Capacitive and pseudocapacitive charging regimes

The experiments were performed on atomically smooth La_0.74Sr_0.26MnO₃ thin films (≈13 nm), epitaxially grown on (001)-oriented SrTiO₃ substrates (see Methods section).

An electrochemical tuning cell (see schematic in Fig. 1a), composed of a LSMO film (working electrode), a high-surface-area carbon cloth (counter electrode) separated by an insulating porous glass fibre soaked in ionic liquid (diethylmethyl(2-methoxyethyl)ammonium bis(trifluoromethylsulfonyl)imid, DEME-TFSI), was inserted into a SQUID magnetometer and connected to a potentiostat. The set-up allowed for quantitative and quasi-continuous in situ measurements of the magnetization response concurrently to modulation of the interface charge density. During the CV measurements, while the external potential V(t) was being ramped, the current density J(t) flowing towards the LSMO electrode was monitored, and by integrating it, the surface charge Q(t) at the LSMO/ionic liquid interface was calculated. Simultaneously, the magnetic response M(t) was measured. An illustrative example of a typical tuning experiment performed at 323 K, revealing the high degree of reversibility achieved above room temperature, is provided in Fig. 1b. In the initial state (before t₀), the magnetization is constant. Afterwards, during CV cycling (from t₀ to t_f), the magnetic signal follows the surface charge modulation in a highly reproducible zigzag-like fashion with low-noise fluctuations. After t_f, the magnetization recovers its initial value.

Figure 1: Sketch of the device and in situ measurement principle.

(a) Schematic of the electrochemical tuning cell: a La_0.74Sr_0.26MnO₃ (LSMO) single-crystal thin film (≈13 nm) grown on a SrTiO₃ substrate and a high-surface-area carbon cloth serve as working (WE) and counter (CE) electrodes, respectively. The electrodes are separated by an insulating glass fibre (not shown). On application of an external voltage, the ions of the ionic liquid (DEME⁺-TFSI⁻) form physical or chemical bonds with the LSMO surface leading to electrostatic (electric-double-layer (EDL) capacitance) or electrochemical (pseudocapacitance (PS)) charge carrier doping, respectively. Both mechanisms allow for manipulating the magnetic state of LSMO. (b) Example of in situ tuning experiment performed at 323 K: the magnetic response (in red) reversibly follows the surface charge modulation (in blue), calculated by integrating the measured current density (in green), on repetitive cycling of the external potential (in black).

# Requests:
1 - According to the passage on capacitive and pseudocapacitive charging, at what temperature was the in situ tuning experiment in Fig. 1b performed?
2 - From the passage on capacitive and pseudocapacitive charging, reproduce everything from "Capacitive and pseudocapacitive" down to "(see Methods section).".

# Data excerpt:

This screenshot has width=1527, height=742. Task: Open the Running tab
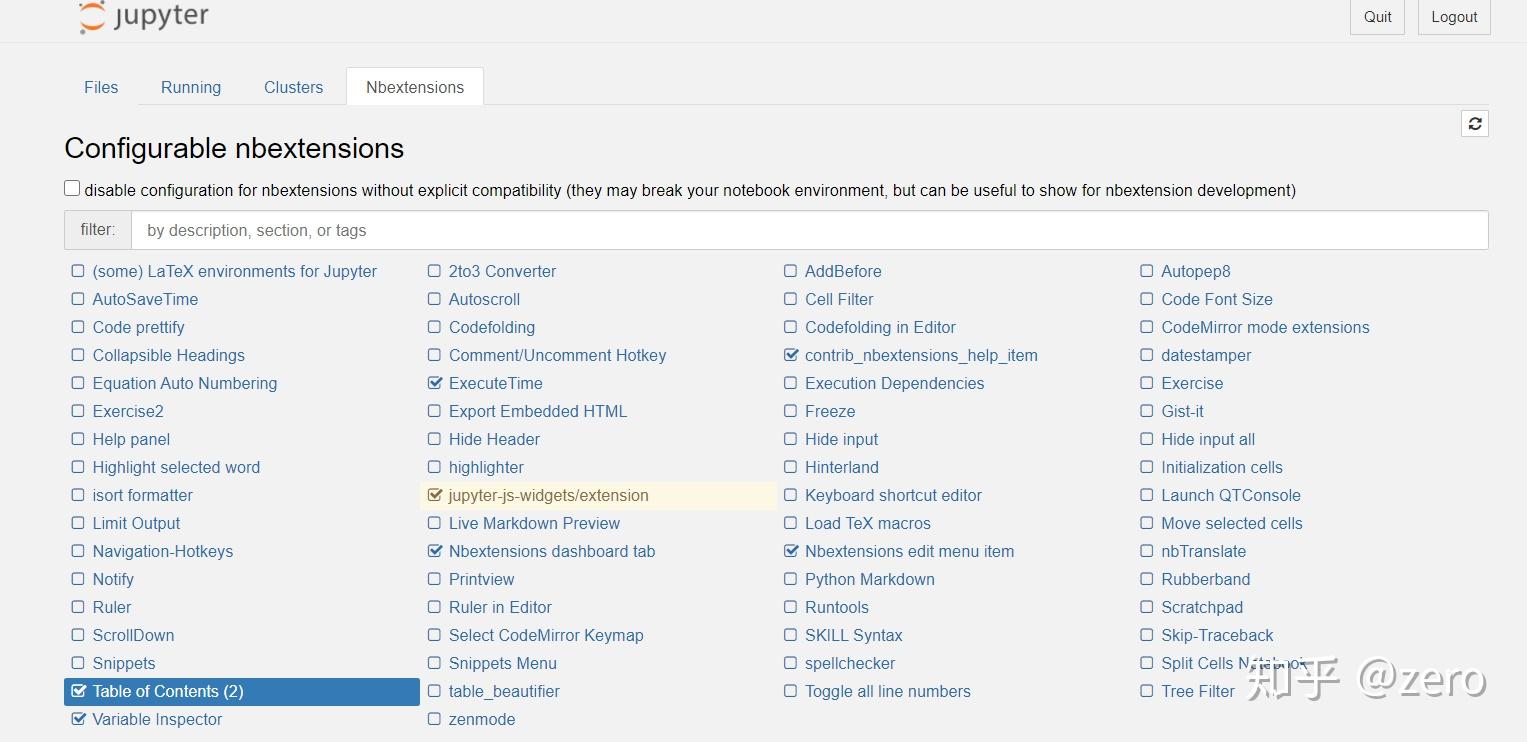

# Results in order:
1 - 323 K

2 -
Capacitive and pseudocapacitive charging regimes

The experiments were performed on atomically smooth La_0.74Sr_0.26MnO₃ thin films (≈13 nm), epitaxially grown on (001)-oriented SrTiO₃ substrates (see Methods section).